Polarized localization of subcellular components in peritubular myoid cells

IBAÑEZ J; LUIS A LÓPEZ; FERNANDA MF

CABA

Congreso; REUNIÓN CONJUNTA DE SOCIEDADES DE BIOCIENCIAS; 2017

SAIC

POLARIZED LOCALIZATION OF SUBCELLULAR COMPONENTS IN PERITUBULAR MYOID CELLSMarra MF, Ibañez JE, Lopez L A. IHEM UNCuyo- CCT-Conicet Mendoza, 5500 Mendoza. In rat testes, peritubular myoid cells (PM cells) form the outer monolayer of the seminiferous tubule (ST). PM cells have characteristics of smooth muscle cells and participate in ST contraction. The study of MP cells has been carried out in crushed TS, so the 3D shape and distribution of cellular components are unknown. The objective of this work was to construct a 3D model of MP cells and determine microfilaments, lipid microdomains and caveolae location using optical planes (OP) (36-40 cross sections of 0.4 μm).
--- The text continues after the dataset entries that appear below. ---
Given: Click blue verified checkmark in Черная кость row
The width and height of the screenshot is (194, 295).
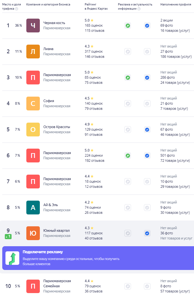Looking at the screenshot, I should click(147, 26).
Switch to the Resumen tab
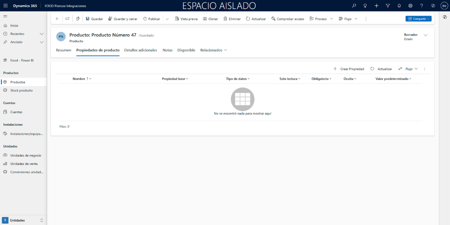Screen dimensions: 450x225 (x=63, y=50)
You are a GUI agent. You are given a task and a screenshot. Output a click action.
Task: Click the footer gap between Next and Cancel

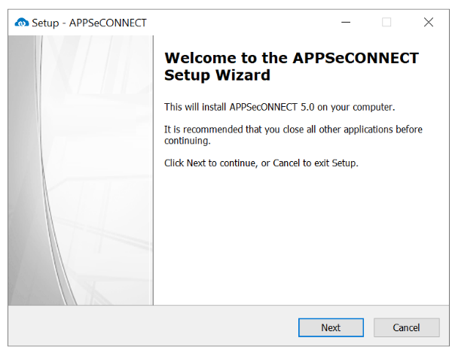(x=368, y=327)
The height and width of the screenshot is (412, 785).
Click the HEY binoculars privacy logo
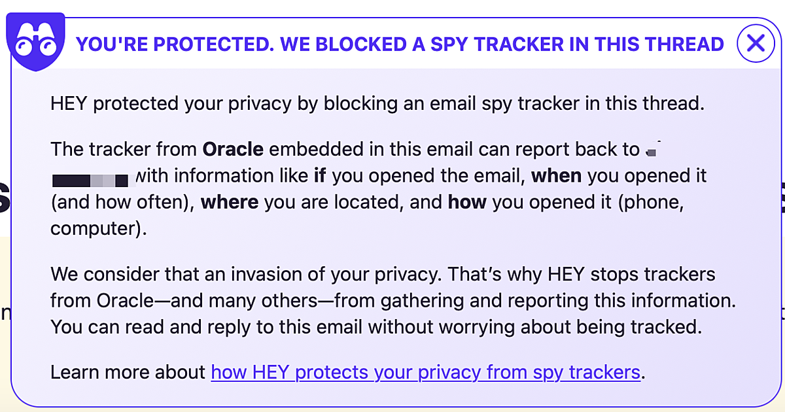point(36,39)
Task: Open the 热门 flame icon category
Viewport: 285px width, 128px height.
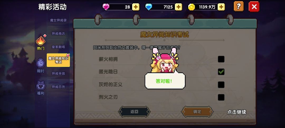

To achieve this objective, subcellular structures of the MP cells (alpha-actin filaments, plasma membrane, nucleus, lipid microdomains and caveolae) were identified by immunofluorescence. The OP were processed with Image-J sofware. 3D reconstruction of the OP allowed us to determine that MP cells has an irregular hexagon shape with a cleft in its apical face. Remarkably, MP cell has marked apical-basal polarization. In the apical face, most of actin filaments were distributed longitudinally (LF) (71% ± 0.9) and a few ones transversally (TF) (29% ± 0.9). In the basal face TF were the majority (72% ± 2.2) and LF (28% ± 2.2). In other hands, caveolae (identified with anti-caveolin-1), were located following actin filaments distribution. They are identified as isolated dots arranged in longitudinal lines (LL) or transversal lines (TL). In the apical face most of caveolae are in LL ( n=9) in a number of 58 ± 1.5 dots/line. and in a few TL (n=5) in a number of 25 ± 1.5 dots/field. In the basal face most of caveolae are in TL ( n=10) in a number of 60 ± 2.5 dots/line. and in a few LL (n=6) in a number of 28 ± 1.2 dots/line. Also the lipid microdomains are distributed throughout the cell surface, but show a higher concentration on the basal surface. These results indicate that MP cells are organized in an apical-basal polarity similarly to epithelial cells. The question is ¿Are MP cells in contact with two different environments?